**Task directions**
Answer these questions from the text on cobalamin disorders:
(a) Which mitochondrial enzyme is deficient or defective in methylmalonic aciduria?
(b) What serum finding is haptocorrin deficiency associated with?
(c) What is the most common cause of cobalamin deficiency in elderly people?

**Text excerpt**

Segment Open

Imerslund-Grasbeck-syndrom: This disorder is caused by a defective transport of cobalamin by enterocytes. This disease is characterized by proteinuria and lose of cobalamin in urine (Ben-Ami et al. 1990). Cobalamin malabsorption in this case is not related to intrinsic factor deficiency or to an abnormal cobalain-intrinsic factor complex. The cause behind cobalamin malabsorption and lose is related to a defective cubulin, the receptor for IF-cobalamin that is expressed in the enterocytes and the renal tubulus.
Disorders of cobalamin utilization: There are several inherited defects in cobalamin utilization. These are summarized in Fig. 16.1. Methylmalonic aciduria is related to a functional defect or a deficiency of the mithochondrial enzyme, methylmalonyl CoA mutase. This defect is characterized by severe elevation of blood and urine concentrations of MMA. Cultures of patients fibroblasts have shown that some patients do not response to cobalamin treatment, and others have a residual enzyme activity and response to cobalamin treatment. Cobalamin mutant A and B are related to adenosylcobalamin deficiency and cause methylmalonic aciduria. Cobalamin A defect is related to a failure in a reduction step and the second disorder is caused by a failure to transfer adenosyl to cobalamin.
Cobalamin mutant C, D, and F diseases are associated with combined adenosylcobalamin and methylcobalain deficiencies. Therefore, patients have usually, homocysteinuria, hypomethioninemia, and methylmalonic aciduria. The C and D defects involve a defective reductase step; whereas the F mutant involves inability of releasing cobalamin from the lysosome. The last two disorders in cobalamin utilization are, cobalamin mutant E and G that are related to methylcobalamin deficiency.
Haptocorrin deficiency (deficiency of R binder): This case has been recently reported and is associated with a very low total serum cobalamin. Nevertheless, subjects who express this phenotype remain asymptomatic and concentrations of holotranscobalain remain within the normal range (Lin et al. 2001).
16.2.2.2 Acquired Causes of Cobalamin Deficiency
Food cobalamin malabsorption: Food cobalamin malabsorption is the most common cause of cobalamin deficiency in elderly people. There are several diseases that may cause cobalamin malabsorption. Pernicious anemia (anti IF antibodies) is the most famous disorder of cobalamin absorption. In this case, cobalamin can not be absorbed because of the lack of IF. Antiparietal cell antibodies can cause lack of intrinsic factor and thus cobalamin deficiency.

Segment Closed

**Provided material**
Segment Open

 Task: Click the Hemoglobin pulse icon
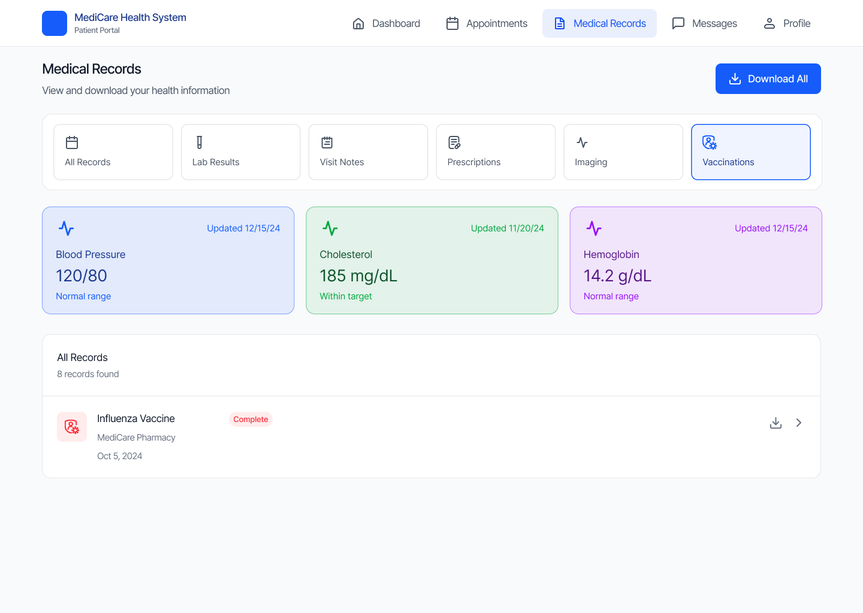[594, 229]
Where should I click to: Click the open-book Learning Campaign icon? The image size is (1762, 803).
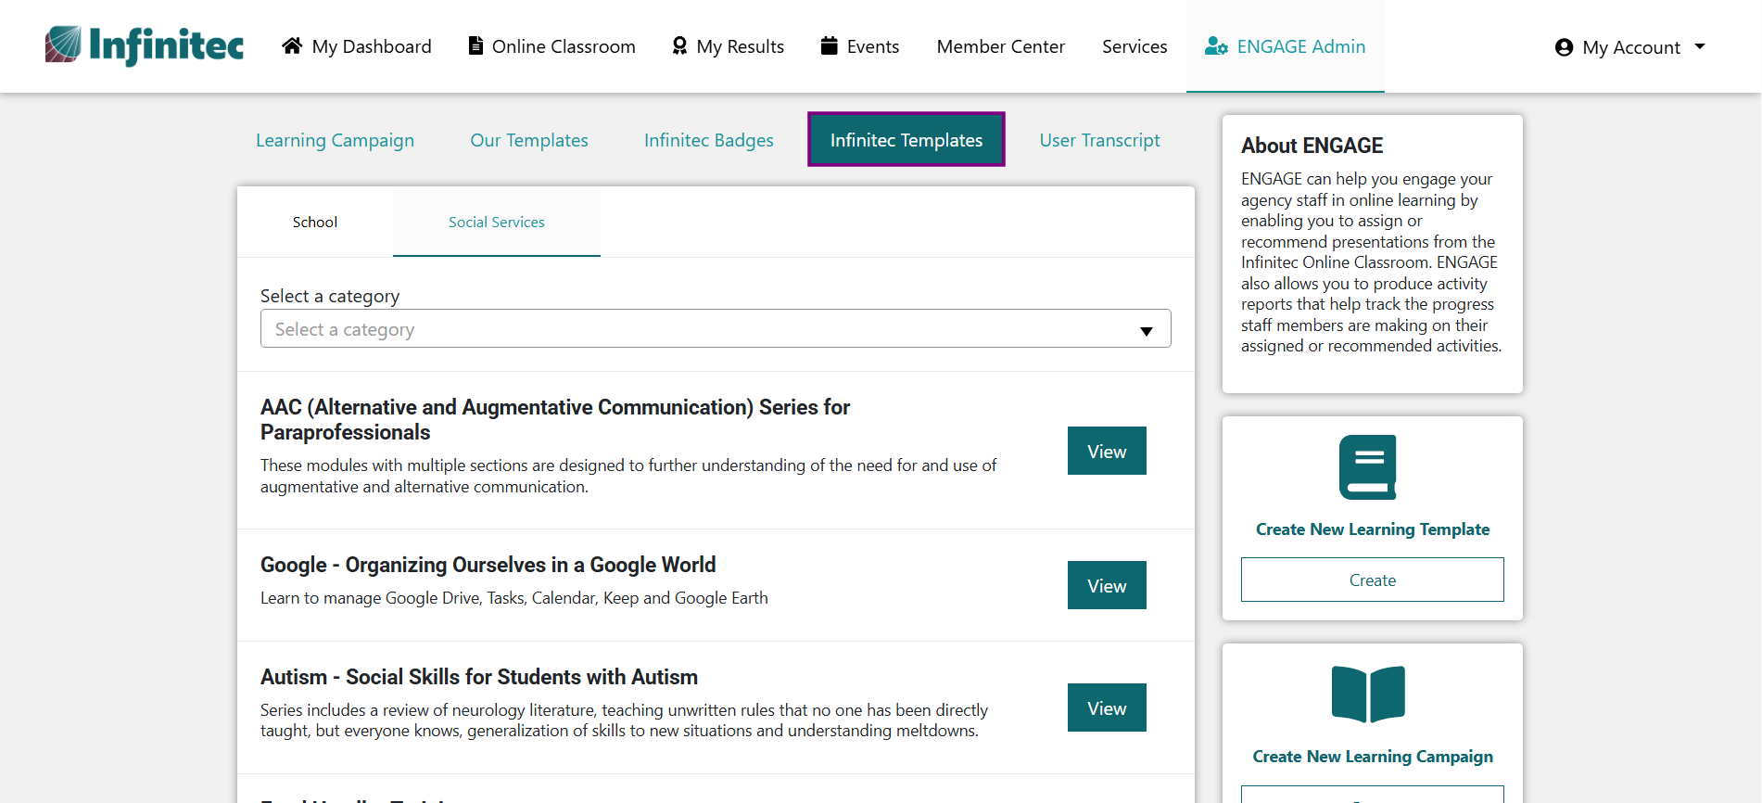[x=1368, y=694]
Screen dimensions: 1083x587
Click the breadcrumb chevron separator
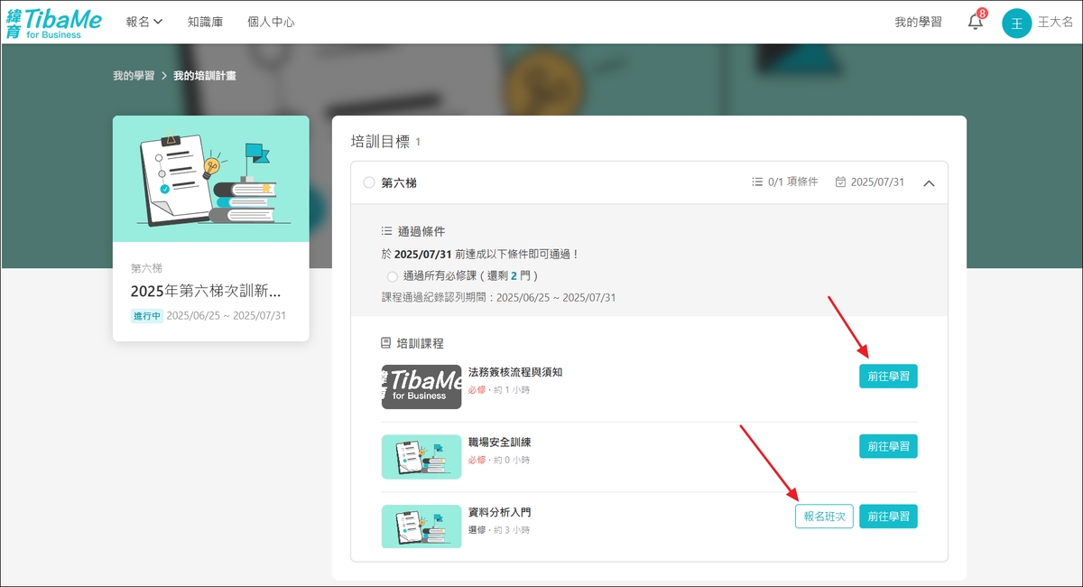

Segment Closed

**Answer box**
(a) Methylmalonyl CoA mutase.
(b) A very low total serum cobalamin.
(c) Food cobalamin malabsorption.